Archive for May, 2010
There is some information online about loans for people with bad credit but much of it is fragmented and unreliable. This provides little help to those suffering with bad credit and needing to borrow funds. For those saying “ I need to borrow through a bad credit loan”, this is provide a more complete assemblage of bad credit lending information.
Finding sources of lenders who loan to bad credit people isn’t usually an issue unless someone’s credit is completely destroyed. The idea of a loan, bad credit or otherwise is generally a simple concept. One borrows money and repays it on a scheduled term. But the variations to some of the lending options for people with bad credit, though settle, can make a big difference to ones final outcome. And there it is frustrating for things to end of differently than one expects. For this, understanding how the pieces of the puzzle can fit together and some of the possible ramifications is the key to ending up with the best strategy or lending product for your situation.
Up to $3000 loans for People with Bad Credit
Not only are there different types of bad credit loans to explore, but also different strategies based on the amount of money one wishes to borrow. If you are looking for $1000 loans for people with bad credit you have a few options. Many of these will depend on the state of your credit and what ultimate ramifications you are will into except. On the more expensive side (if you calculate the charges over the longer term) is the payday loan for people with bad credit. On the plus side they have little to no affect on your credit record (unless you default and they go after you through the courts getting judgment – which would appear on your record). Most if not all payday loans don’t really basis your approval using your credit but rather on your income and income source. What type of income you are receiving: commission, salary, hourly, part-time, full-time, bonuses, business income etc. They also look at how long you have been receiving that amount of income and, in the case of hourly/salary/similar, how long you have been working at the same company/same industry. At a general level they are really only concerned with the probability of you paying them back within a few weeks to a month. The loans amount is usually governed by how much you make in as a given pay period.
On the less attractive side is the cost, in terms of not only interest but also service charges. Depending on the laws in the state you reside they can be really steep (and in some cases these loans are not available at all). But this must be weight with the problem of availability of funds in any given time period and the repercussions of not having the money you need. Using one lending products to fund a vacation is not a great idea. If you can’t pay the money back very quickly and drag it out over a many months or longer that vacation could end up costing you twice what was charged.

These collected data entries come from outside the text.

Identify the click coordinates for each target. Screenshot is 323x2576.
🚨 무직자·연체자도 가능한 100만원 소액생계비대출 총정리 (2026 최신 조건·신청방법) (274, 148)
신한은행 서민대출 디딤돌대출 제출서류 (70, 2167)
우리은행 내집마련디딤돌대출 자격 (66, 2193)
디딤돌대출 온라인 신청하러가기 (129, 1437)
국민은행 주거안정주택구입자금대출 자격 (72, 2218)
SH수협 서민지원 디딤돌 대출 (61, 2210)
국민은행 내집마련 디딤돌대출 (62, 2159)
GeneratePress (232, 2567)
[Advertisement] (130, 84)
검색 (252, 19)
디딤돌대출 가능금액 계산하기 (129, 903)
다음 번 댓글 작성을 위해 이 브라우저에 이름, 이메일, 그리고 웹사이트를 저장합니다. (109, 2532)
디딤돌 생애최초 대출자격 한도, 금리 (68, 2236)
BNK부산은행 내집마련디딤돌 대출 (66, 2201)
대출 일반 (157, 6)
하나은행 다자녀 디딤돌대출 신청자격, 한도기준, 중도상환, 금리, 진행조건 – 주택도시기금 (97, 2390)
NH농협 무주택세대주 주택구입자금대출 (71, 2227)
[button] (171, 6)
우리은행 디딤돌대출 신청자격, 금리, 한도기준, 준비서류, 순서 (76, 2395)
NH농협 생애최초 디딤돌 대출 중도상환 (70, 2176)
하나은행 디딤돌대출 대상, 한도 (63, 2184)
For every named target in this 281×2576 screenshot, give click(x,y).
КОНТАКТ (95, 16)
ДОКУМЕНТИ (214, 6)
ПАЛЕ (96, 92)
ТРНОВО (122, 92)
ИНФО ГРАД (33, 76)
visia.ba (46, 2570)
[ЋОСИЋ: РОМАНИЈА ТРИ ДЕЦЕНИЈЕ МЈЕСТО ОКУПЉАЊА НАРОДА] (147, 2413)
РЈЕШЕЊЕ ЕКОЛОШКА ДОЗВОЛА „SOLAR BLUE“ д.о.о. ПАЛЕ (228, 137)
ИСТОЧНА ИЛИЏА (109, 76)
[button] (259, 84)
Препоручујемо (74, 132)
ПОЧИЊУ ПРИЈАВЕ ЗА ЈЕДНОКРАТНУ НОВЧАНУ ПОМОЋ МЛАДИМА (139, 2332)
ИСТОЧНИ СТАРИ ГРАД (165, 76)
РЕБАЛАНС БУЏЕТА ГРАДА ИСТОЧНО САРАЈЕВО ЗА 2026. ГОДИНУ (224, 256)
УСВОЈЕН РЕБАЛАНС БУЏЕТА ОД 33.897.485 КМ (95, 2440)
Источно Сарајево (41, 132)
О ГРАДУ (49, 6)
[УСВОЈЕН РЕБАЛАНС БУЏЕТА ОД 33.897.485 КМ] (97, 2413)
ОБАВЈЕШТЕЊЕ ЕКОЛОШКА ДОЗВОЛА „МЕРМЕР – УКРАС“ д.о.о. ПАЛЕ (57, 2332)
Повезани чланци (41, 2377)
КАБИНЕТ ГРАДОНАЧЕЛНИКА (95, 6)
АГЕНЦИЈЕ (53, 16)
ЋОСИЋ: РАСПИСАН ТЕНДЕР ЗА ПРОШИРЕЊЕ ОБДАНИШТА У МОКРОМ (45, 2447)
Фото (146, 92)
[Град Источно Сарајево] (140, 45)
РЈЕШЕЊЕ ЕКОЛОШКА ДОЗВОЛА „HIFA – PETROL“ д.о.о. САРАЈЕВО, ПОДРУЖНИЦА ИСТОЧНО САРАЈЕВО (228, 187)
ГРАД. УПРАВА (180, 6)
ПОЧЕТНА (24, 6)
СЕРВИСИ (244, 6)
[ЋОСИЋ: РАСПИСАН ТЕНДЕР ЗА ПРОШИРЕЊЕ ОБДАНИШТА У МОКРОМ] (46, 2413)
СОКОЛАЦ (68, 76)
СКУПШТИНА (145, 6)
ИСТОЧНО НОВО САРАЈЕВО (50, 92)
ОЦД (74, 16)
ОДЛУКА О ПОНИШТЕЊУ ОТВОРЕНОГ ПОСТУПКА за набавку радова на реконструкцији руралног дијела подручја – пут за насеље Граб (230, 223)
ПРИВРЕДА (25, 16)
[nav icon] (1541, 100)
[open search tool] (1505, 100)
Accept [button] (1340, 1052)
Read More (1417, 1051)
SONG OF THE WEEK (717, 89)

Other options for amounts including $2000 loans for people with bad credit include using a subprime lender and an unsecured/personal loan. Also called signature loans, because the loan is secured with only a signature and no collateral. Using a small loan can have a positive effect by helping one re-establish their poor credit by paying back the loan on time and in full. $3000 loans for people with bad credit could fall into this category as well.
If the unsecured type won’t fly then consider a secured loan or getting a cosigner. The use of collateral or a bad credit secured loan is one option as it reduces the risk for the lender by tying up a borrowers assets so they can’t just simply walk away from a loan.
The cosigner is another safeguard that can reduce the risk for the lender and improve your chances of being qualified. The issue with this is if the bad credit lender walks away from the loan the cosigner is stuck “paying the bill”. And if late payments are made (or not at all) it will affect both: the borrow’s and cosigner/co-borrower’s credit file.
Credit cards are another lending option to look at. There are regular credit cards and secure credit cards. Like the secured loan, the secured credit card requires collateral (but usually only cash). Depending on the state of your credit, you may have to pay a deposit of 10-20% of the credit limit on the card to 100%. Unlike traditional loans this is revolving credit which can be used again once it has been freed up by payments.
Always this of this in terms of a balancing of risk and potential profit. Lenders would love to lend out billions of dollars but the balance of all that profit must be weight against the fact that for every 1000 loans, 50 of them will never be paid back in full (as an arbitrary example based on no real numbers). There are entire departments within lending institutions and whole companies too that analyze the numbers and break them down by just about anything. It is very similar to the insurance industry that uses mathematical models to predict how much money they will have to pay out based on age, sex, location etc.
I will be exploring more and adding to this Taxonomy of Loans for people with bad credit.